#### DIRECTION
Copy each of the entries below word for word, leaving out the pictures.

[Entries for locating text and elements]
■ ■ ■ ■
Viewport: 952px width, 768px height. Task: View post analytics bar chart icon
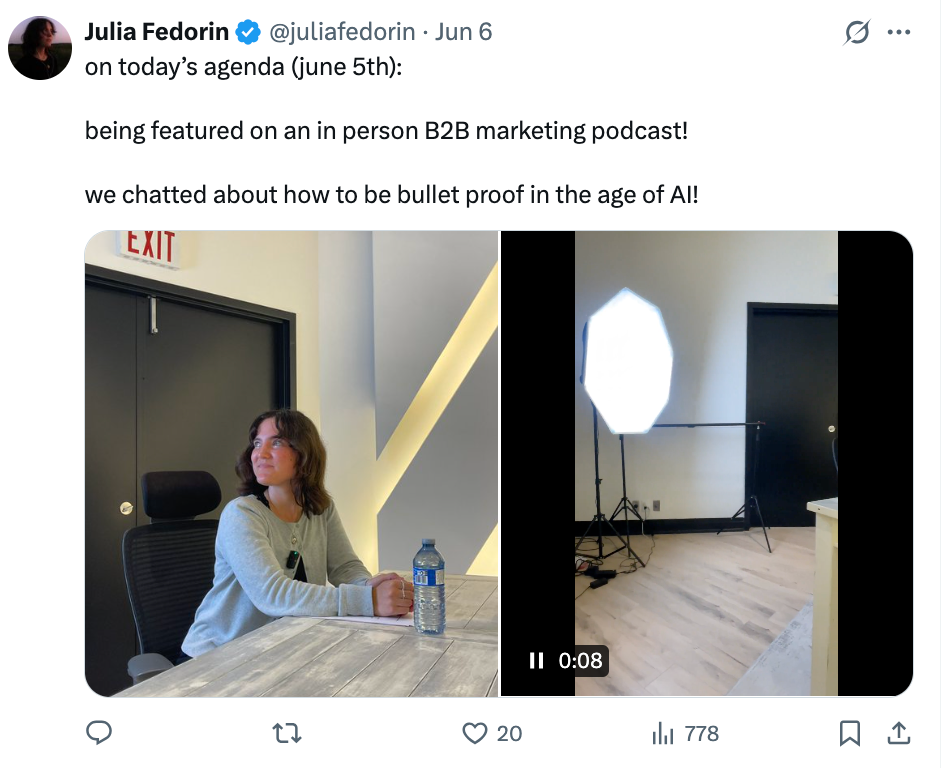662,734
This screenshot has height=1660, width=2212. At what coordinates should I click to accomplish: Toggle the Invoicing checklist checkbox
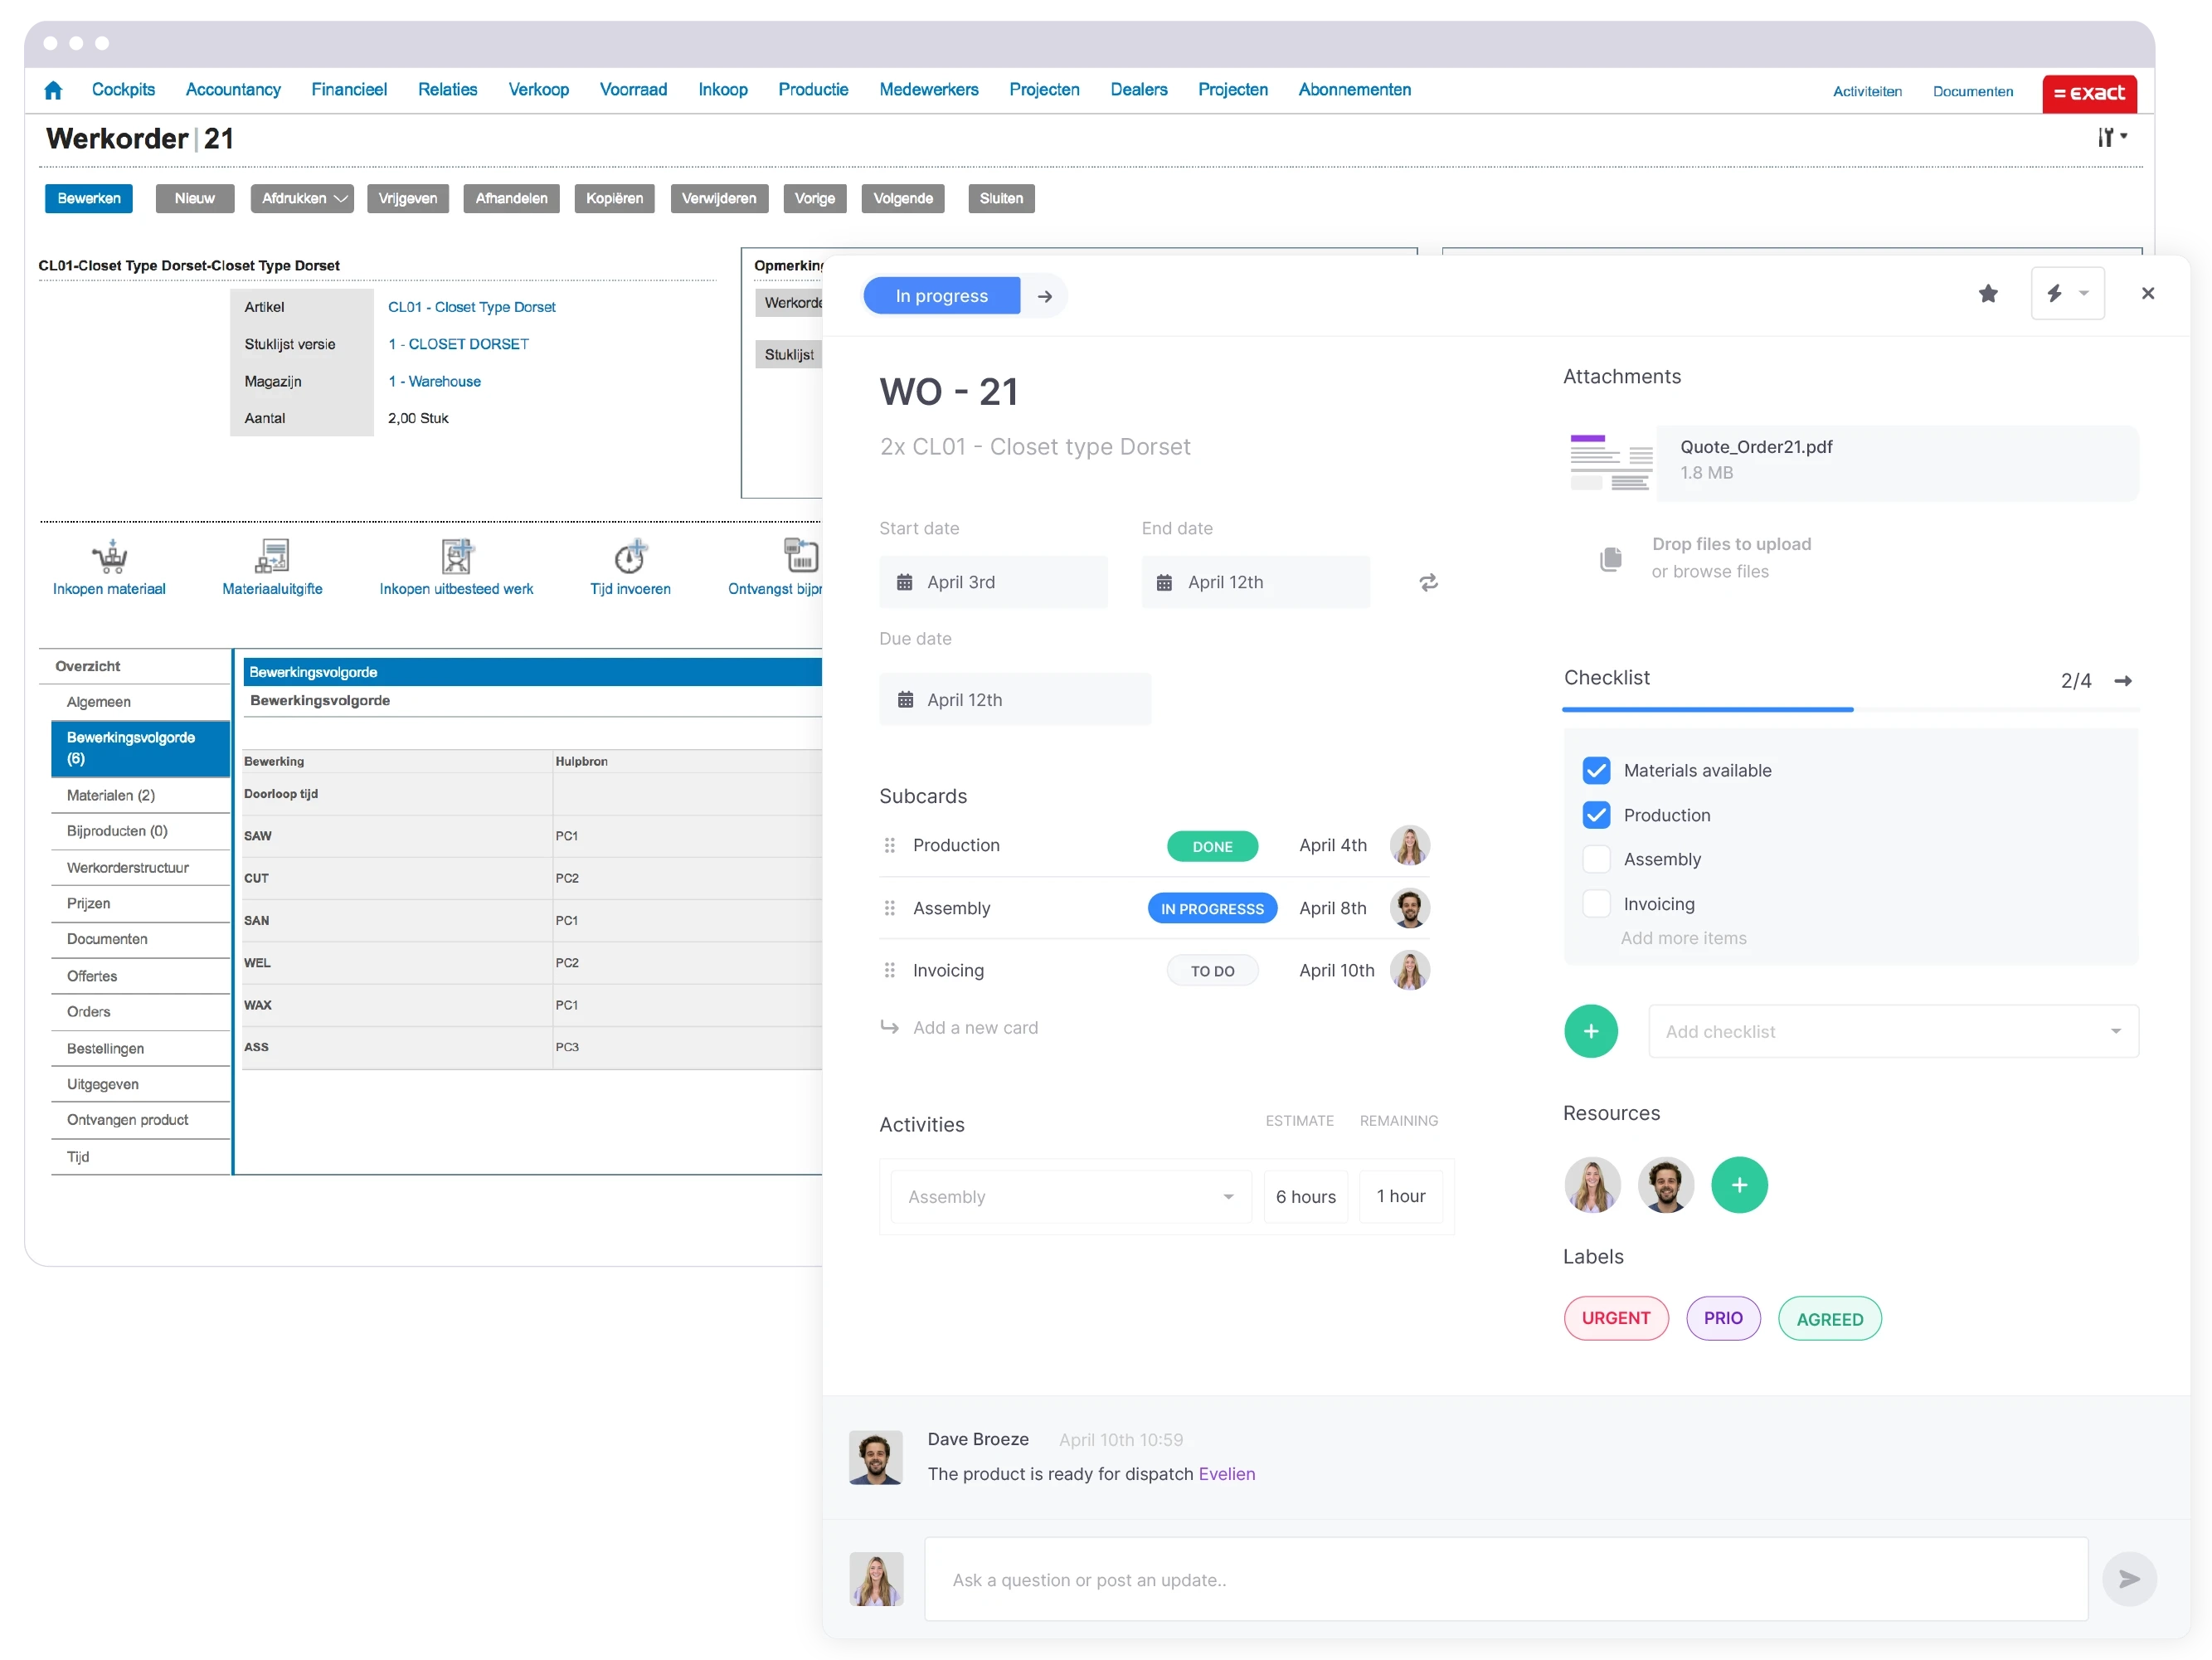coord(1597,903)
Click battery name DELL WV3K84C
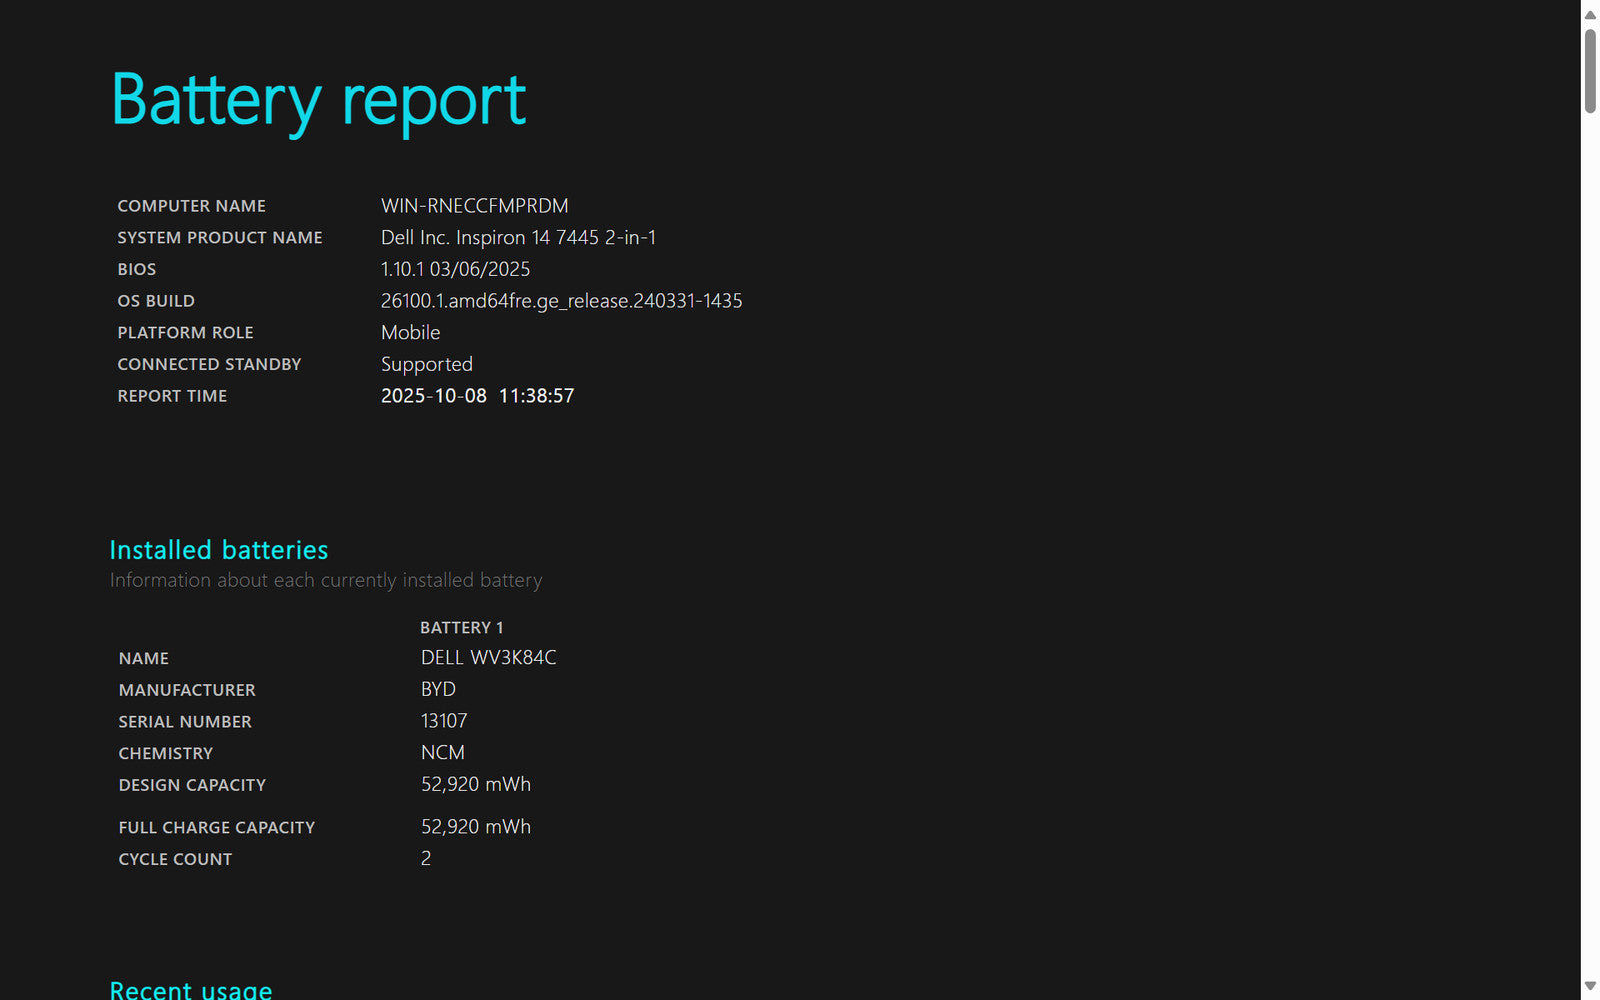The height and width of the screenshot is (1000, 1600). point(488,658)
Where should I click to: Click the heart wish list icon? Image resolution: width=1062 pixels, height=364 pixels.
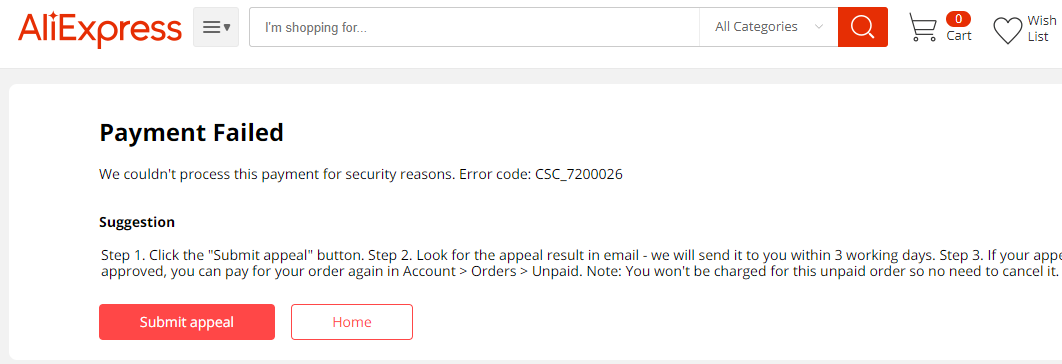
■ ■ ■ ■
#### FINISHED TASK
Viewport: 952px width, 768px height. Task: View post analytics bar chart icon
662,734
This screenshot has height=1660, width=2212. At what coordinates should I click to accomplish: Toggle the Invoicing checklist checkbox
coord(1597,903)
Click battery name DELL WV3K84C
The height and width of the screenshot is (1000, 1600). point(488,658)
Where should I click to: Click the heart wish list icon? Image resolution: width=1062 pixels, height=364 pixels.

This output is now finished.